Algunos directores han revisado el mito del western, sus figuras y la manera en que el género podía abordar temas más complejos que un simple duelo de pistolas, cineastas como Clint Eastwood (Los imperdonables) o Sam Peckinpah (La pandilla salvaje), quienes dotaron éste de una mirada más pesimista y llena de matices.

A esa corriente del género pertenece la cinta No Name In The Bullet (1959), donde los habitantes de Lordsburg, un incipiente y polvoso pueblo, entra en pánico con la llegada de un famoso matón a sueldo, John Gant (interpretado por Audie Murphy, quien participó como soldado en la Segunda Guerra Mundial y asesinó a más de 200 alemanes). La fama de Gant es tal que todos en el oeste temen su nombre y, más, su presencia, su arribo provoca en los lugareños una paranoia creciente, que sólo aumenta cuando el pistolero se niega a decir quién es su blanco. No hay descanso para la angustia de los malvados.

Gant se ha hecho de un nombre gracias a su método de ataque, él nunca desenfunda primero su revólver, sólo dispara en defensa propia después de irritar a su objetivo durante varios días. La tensión es tal entre los malosos que unos optan por el suicidio, incluso, un par de inocentes, temiendo por su vida deciden tomar armas contra sus posibles victimarios antes de convertirse en el hombre al otro lado del arma de Gant.

La paranoia desatada por el matón provoca que los secretos y pecados del pueblo salgan a la luz, la ansiedad de los pecadores destapa la cloaca que existe en los cimientos del lugar.

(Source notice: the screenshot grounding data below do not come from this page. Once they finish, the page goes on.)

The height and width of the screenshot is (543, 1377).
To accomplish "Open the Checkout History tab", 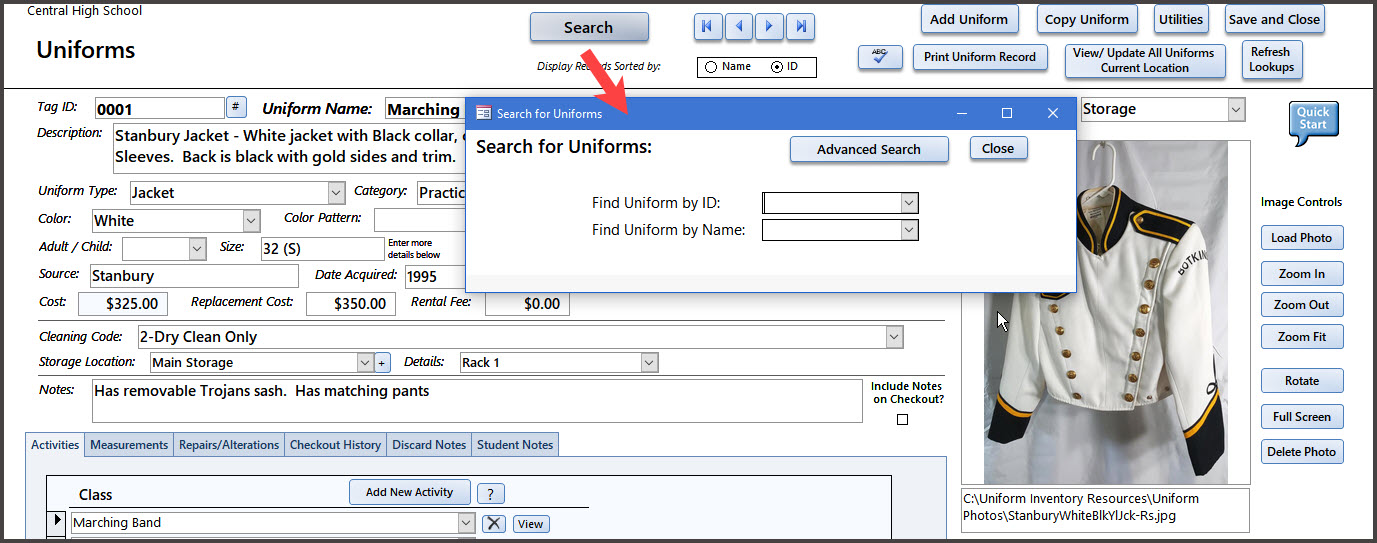I will coord(335,445).

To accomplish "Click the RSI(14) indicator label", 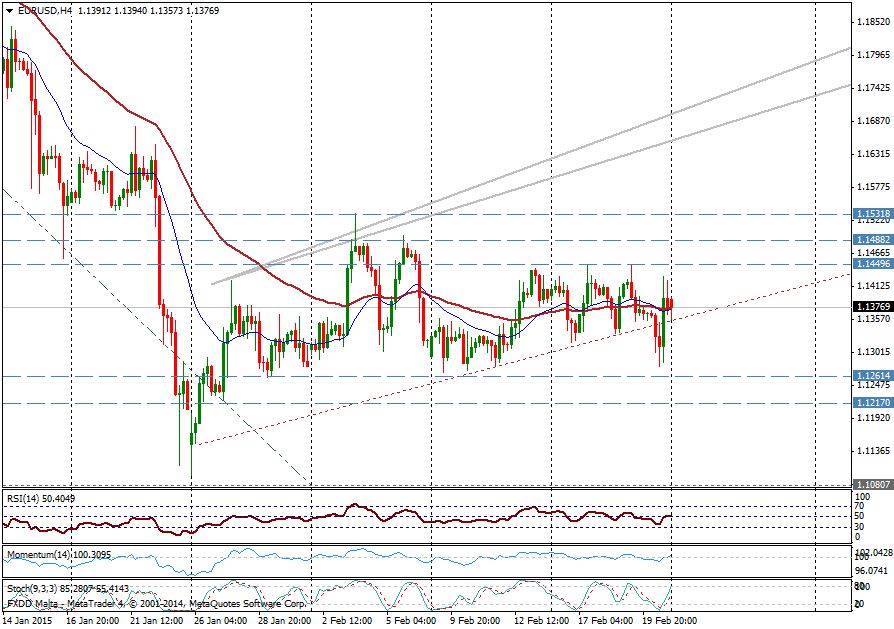I will [26, 498].
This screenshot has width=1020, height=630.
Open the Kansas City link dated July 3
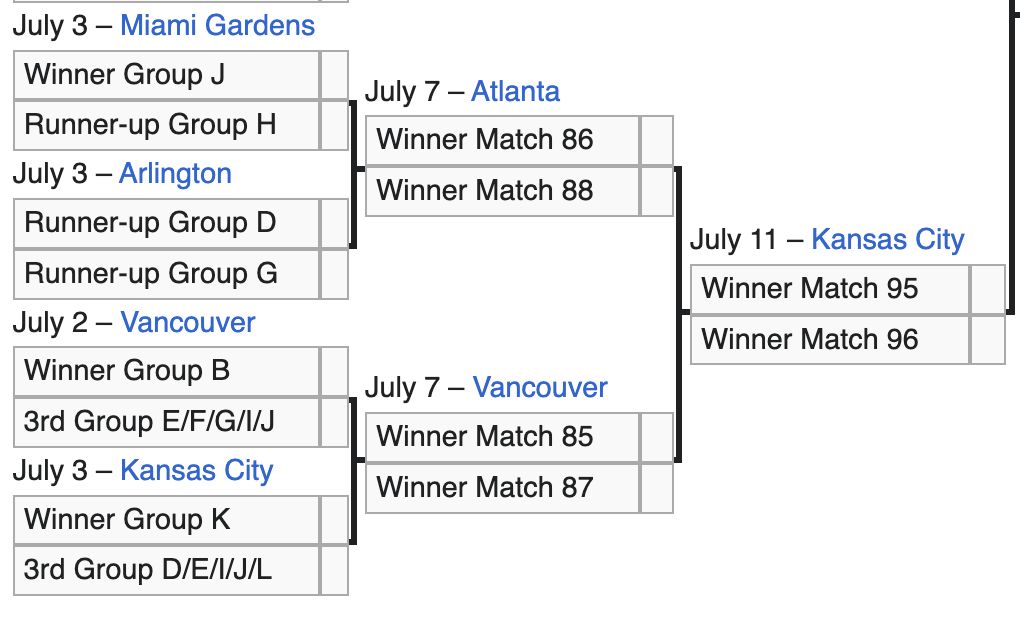(196, 470)
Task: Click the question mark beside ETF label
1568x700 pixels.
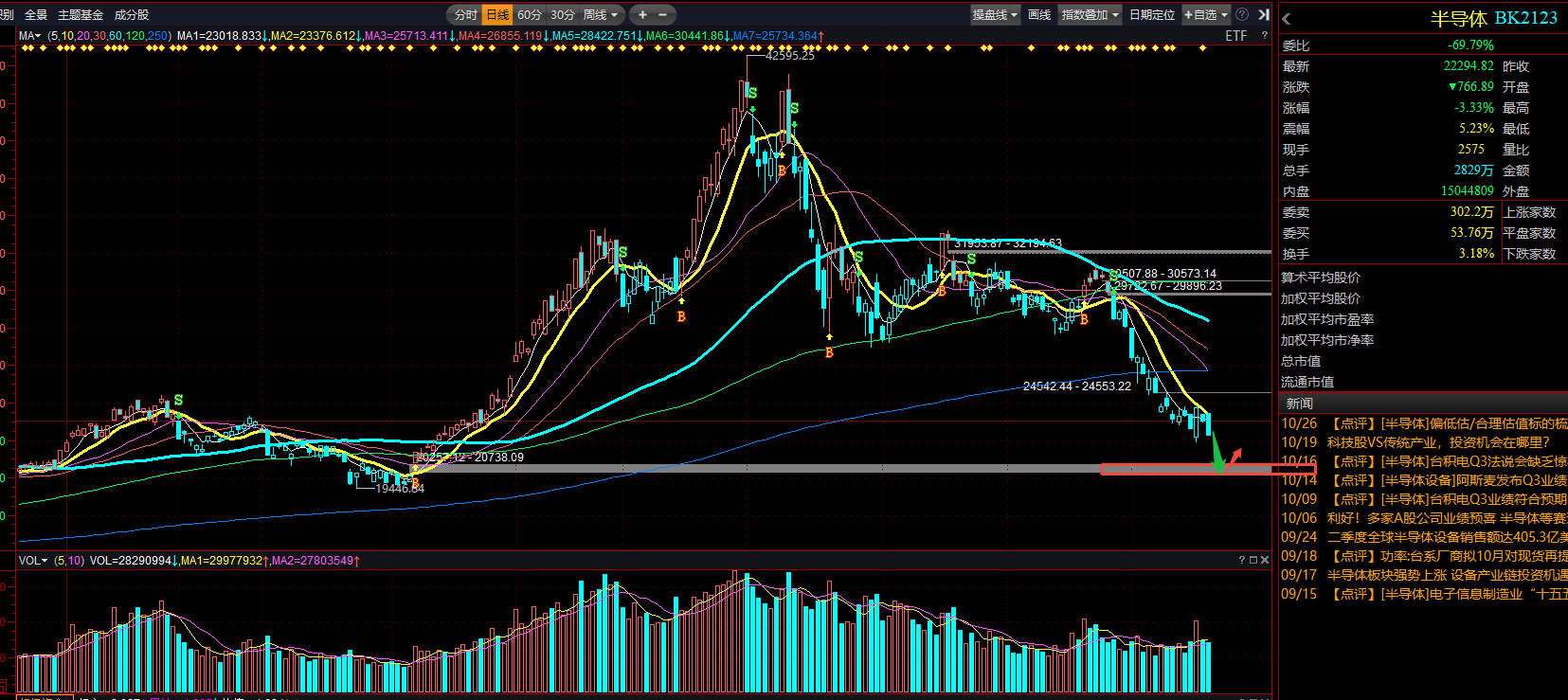Action: pyautogui.click(x=1264, y=35)
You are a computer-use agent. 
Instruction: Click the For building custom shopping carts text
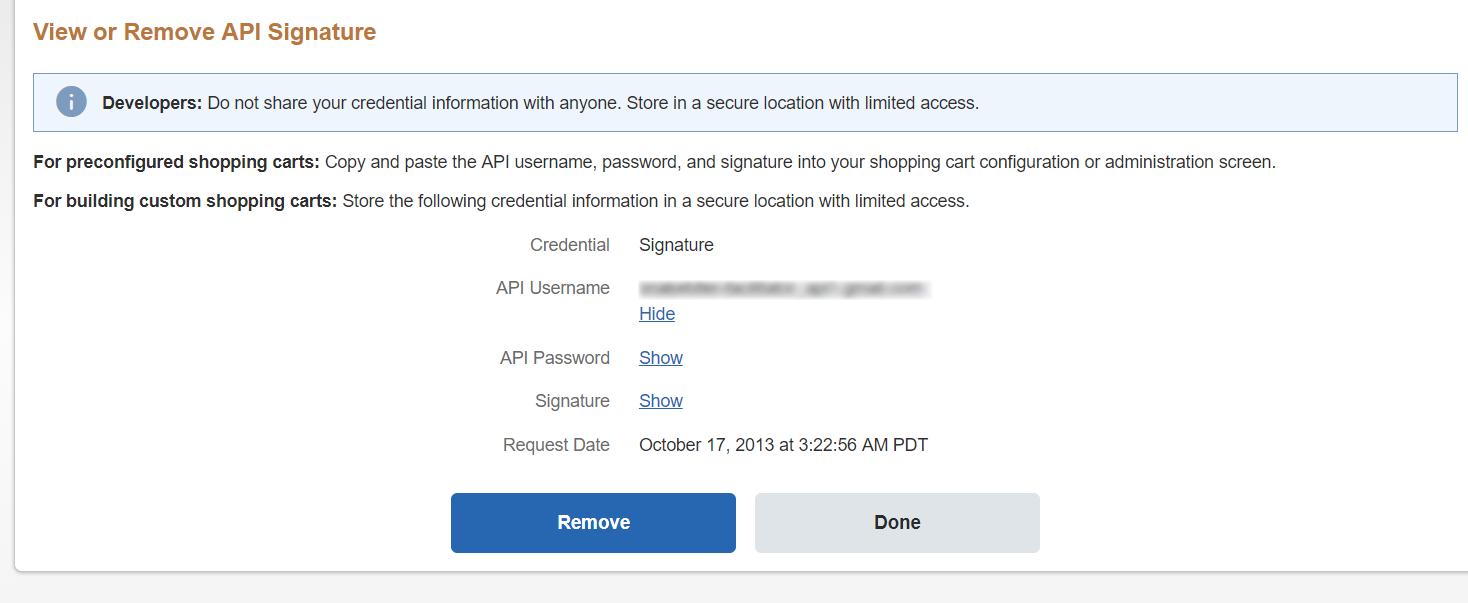pyautogui.click(x=184, y=201)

La pacífica y próspera comunidad no es tal, la estabilidad es un engaño construido con el poder del dinero y las armas. El progreso es un castillo de naipes construido sobre arena, donde la justicia y la verdad son herramientas maleables del poderoso.

El realizador Jack Arnold –conocido por su trabajo en películas de bajo presupuesto y explotación como El increíble hombre menguante, Boss Nigger y El monstruo de la Laguna Negra– teje un melodrama moralmente ambiguo, donde el criminal a sueldo se comporta con mayor rectitud y sentido de la justicia que los supuestos encargados de imponer la ley en el lugar. Gant, como explica en un breve monólogo al doctor del pueblo, nunca ha aceptado un trabajo donde deba asesinar a un inocente. Asesina a sueldo, sí, pero con honor.

Esta contradictoria dualidad en el comportamiento de Gant, reforzada por la inocente apariencia y la mortal biografía de Murphy, hacen que el pistolero compare su trabajo con el de un doctor, dedicado en cuerpo y alma a liberar a sus pacientes de los males que los aquejan, extirpando de su existencia las enfermedades que impiden un desarrollo exitoso.

Estos temas emparentan a la película con un de los grandes clásico de los 50: A la hora señalada (High Noon, 1952), donde un alguacil es abandonado por su gente cuando una banda de criminales anuncia que van por su cabeza, demostrando que la unidad del pueblo es sólo una fachada lista para hundirse entre las arenas del desierto. Arnold parece decir que un pueblo construido bajo engaños, pecados y atropellos está condenado desde su origen. El egoísmo, poderoso veneno.